Dataset extract:

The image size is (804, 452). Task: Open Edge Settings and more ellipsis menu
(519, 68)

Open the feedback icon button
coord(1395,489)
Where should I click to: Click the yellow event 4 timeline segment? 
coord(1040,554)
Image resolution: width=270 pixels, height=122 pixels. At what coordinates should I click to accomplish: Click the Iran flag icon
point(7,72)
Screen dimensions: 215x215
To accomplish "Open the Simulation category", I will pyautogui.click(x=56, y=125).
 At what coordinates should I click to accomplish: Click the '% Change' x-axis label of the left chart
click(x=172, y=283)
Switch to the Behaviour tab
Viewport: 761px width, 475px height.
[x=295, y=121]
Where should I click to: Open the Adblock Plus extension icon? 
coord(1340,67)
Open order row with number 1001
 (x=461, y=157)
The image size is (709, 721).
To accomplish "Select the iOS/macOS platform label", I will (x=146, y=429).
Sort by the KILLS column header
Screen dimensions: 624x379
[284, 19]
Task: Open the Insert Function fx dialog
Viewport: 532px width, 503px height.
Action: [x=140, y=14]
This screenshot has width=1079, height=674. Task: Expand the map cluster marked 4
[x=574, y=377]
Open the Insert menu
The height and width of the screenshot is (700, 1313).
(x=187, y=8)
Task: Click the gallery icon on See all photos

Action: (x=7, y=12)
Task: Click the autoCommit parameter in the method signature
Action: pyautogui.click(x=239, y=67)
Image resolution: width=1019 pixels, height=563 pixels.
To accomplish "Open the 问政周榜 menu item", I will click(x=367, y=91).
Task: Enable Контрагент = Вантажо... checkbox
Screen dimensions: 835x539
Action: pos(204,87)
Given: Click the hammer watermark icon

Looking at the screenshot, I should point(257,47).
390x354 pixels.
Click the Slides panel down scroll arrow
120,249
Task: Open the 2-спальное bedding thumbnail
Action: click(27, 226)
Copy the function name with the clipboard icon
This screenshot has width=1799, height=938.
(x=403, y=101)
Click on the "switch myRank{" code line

Aim of the task:
This exercise requires an exact copy of all the records.

Answer for this exercise:
The image size is (804, 452). Task: Open Edge Settings and more ellipsis menu
(519, 68)

Open the feedback icon button
coord(1395,489)
Where should I click to: Click the yellow event 4 timeline segment? 
coord(1040,554)
Image resolution: width=270 pixels, height=122 pixels. At what coordinates should I click to accomplish: Click the Iran flag icon
point(7,72)
Screen dimensions: 215x215
To accomplish "Open the Simulation category", I will pyautogui.click(x=56, y=125).
 At what coordinates should I click to accomplish: Click the '% Change' x-axis label of the left chart
click(x=172, y=283)
Switch to the Behaviour tab
Viewport: 761px width, 475px height.
[x=295, y=121]
Where should I click to: Open the Adblock Plus extension icon? 
coord(1340,67)
Open order row with number 1001
 (x=461, y=157)
The image size is (709, 721).
To accomplish "Select the iOS/macOS platform label", I will (x=146, y=429).
Sort by the KILLS column header
Screen dimensions: 624x379
[284, 19]
Task: Open the Insert Function fx dialog
Viewport: 532px width, 503px height.
Action: [x=140, y=14]
This screenshot has width=1079, height=674. Task: Expand the map cluster marked 4
[x=574, y=377]
Open the Insert menu
The height and width of the screenshot is (700, 1313).
(x=187, y=8)
Task: Click the gallery icon on See all photos

Action: (x=7, y=12)
Task: Click the autoCommit parameter in the method signature
Action: pyautogui.click(x=239, y=67)
Image resolution: width=1019 pixels, height=563 pixels.
To accomplish "Open the 问政周榜 menu item", I will click(x=367, y=91).
Task: Enable Контрагент = Вантажо... checkbox
Screen dimensions: 835x539
Action: pos(204,87)
Given: Click the hammer watermark icon

Looking at the screenshot, I should point(257,47).
390x354 pixels.
Click the Slides panel down scroll arrow
120,249
Task: Open the 2-спальное bedding thumbnail
Action: click(27, 226)
Copy the function name with the clipboard icon
This screenshot has width=1799, height=938.
(x=403, y=101)
Click on the "switch myRank{" code line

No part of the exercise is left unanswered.